Could 2009 possibly be worse than 2008? The year just ended was the worst in not one but several generations, probably the worst in three quarters of a century.
Stephen Bartholomeusz
It is difficult, given the apocalyptic environment of 2008, to be optimistic about the outlook for 2009. Optimism is, however, a relative concept.
Could 2009 possibly be worse than 2008? The year just ended was the worst in not one but several generations, probably the worst in three quarters of a century.
It was the year the global financial system almost, but not quite, imploded. The aftershocks are with us still. Debt markets are still malfunctioning. The flow of credit has been choked. Even the most creditworthy are fretting about access to funding. For the less creditworthy, those still functioning are in jeopardy.
Households and businesses have become abruptly risk-averse. The US, Britain, most of Europe and parts of Asia are already in recession. China has slowed to the point where its growth rate is perilously close to the levels that threaten social stability. The world has become introspective and fearful and the markets reflect the overwhelming imbalance between fear and greed.
But can it get any worse? In the US, Britain and parts of Europe, the answer is probably yes. The same might be true of parts of Asia. The damage to their financial systems and real economies has been severe.
Here? The damage to the Australian financial system has been slight by comparison with other developed economies. Our banks are in a relatively strong state. Governments, other than NSW, have good and flexible fiscal positions. The Reserve Bank, despite reducing rates by 300 basis points, still has significant firepower.
Nevertheless, confronted with a global recession, the lingering effects of the financial crisis, and the sheer impact of the meltdown in financial markets on household wealth and consumer and business confidence, that provides only a modicum of shelter rather than a safe haven.
There is little doubt that 2009 will see a continuation of global deleveraging, a necessary and inevitable response to the bursting of the credit bubble.
The global banking system has probably only worked its way through about two-thirds of the mountain of losses it has sustained from the credit crisis. There are more losses, more capital raisings, more government bailouts and more credit-rationing to come, as the global system restructures and repositions itself for a more conservative era.

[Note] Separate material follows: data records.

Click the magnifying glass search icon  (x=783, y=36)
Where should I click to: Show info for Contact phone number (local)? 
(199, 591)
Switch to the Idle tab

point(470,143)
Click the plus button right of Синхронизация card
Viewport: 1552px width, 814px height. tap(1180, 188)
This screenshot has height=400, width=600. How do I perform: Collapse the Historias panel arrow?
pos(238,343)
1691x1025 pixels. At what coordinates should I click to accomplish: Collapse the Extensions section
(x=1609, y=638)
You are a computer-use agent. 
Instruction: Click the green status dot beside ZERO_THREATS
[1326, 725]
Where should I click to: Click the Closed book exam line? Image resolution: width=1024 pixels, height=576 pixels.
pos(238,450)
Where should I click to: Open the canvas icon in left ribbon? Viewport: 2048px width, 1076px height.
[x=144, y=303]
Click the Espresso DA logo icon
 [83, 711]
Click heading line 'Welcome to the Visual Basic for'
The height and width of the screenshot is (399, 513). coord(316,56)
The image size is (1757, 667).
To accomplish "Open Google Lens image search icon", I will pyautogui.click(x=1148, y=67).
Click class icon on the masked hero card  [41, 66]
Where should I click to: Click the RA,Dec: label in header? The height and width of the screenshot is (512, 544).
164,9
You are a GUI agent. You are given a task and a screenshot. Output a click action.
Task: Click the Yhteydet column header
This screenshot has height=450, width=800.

The Australian banks – still reliant on offshore debt markets for funding, still desperate to retain their relative rankings as among the strongest of the international banks, and still struggling to absorb the demands on their balance sheets created by the demise of the non-bank sector – will remain cautious and focused on their capital adequacy in 2009.
Australian households, with their investment holdings decimated, worried about the value of their houses and increasingly concerned about job security, will be focused on rebuilding their savings after more than a decade of credit-driven profligacy.
But will it get any worse than what we’ve experienced in 2008? It will probably at least feel worse, as the impact of the credit crisis on real economies continues to show up in slowing economic growth, increasing business failure and rising unemployment.
The first half of 2009 looks bleak. The delayed and cumulative effects of the rate cuts (with more to come), the opening of the fiscal spigots by the Rudd Government and those state governments with the capacity to spend, and the steep fall in oil prices will, however, provide some kind of cushion in this economy. The most dire of predictions from respectable sources (so far) for this economy is a relatively mild and brief recession.
For most of the rest of the world, the outlook is more desperate. The US and British governments, and others, will own even larger slices of their financial and industrial complexes before the year is out. China will throw even more of its resources at maintaining GDP growth at around the 8% minimum level needed to manage the migration of its population from rural areas to the cities, and to avoid social and political dislocations. Japan is fearful of another bout of deflation.
However, the trillions of dollars now being committed to blunting and truncating the deterioration in the global economy, and shoring up the global financial system, will have some effect. The psychological impact of the inauguration of Barack Obama also shouldn’t be discounted. He embodies optimism.
It wouldn’t be in the least surprising if, towards the latter part of the second half of 2009, markets (supposedly forward-looking) were signalling a weak conviction that the worst is behind us and that 2010 will see a return to growth. The markets, and then the real economies, will eventually stabilise and turn.
It is probable that 2009 will be a better year for the markets than 2008 and that by its end it might be possible to say that a recovery in real economies is also underway, or at least in sight.
These things are, of course, all relative. Relative to 2008, it is possible to be optimistic about the outlook for 2009. Relative to the decade-and-a-half of prosperity that led up to the credit crisis, 2009 isn’t likely to be a good year at all.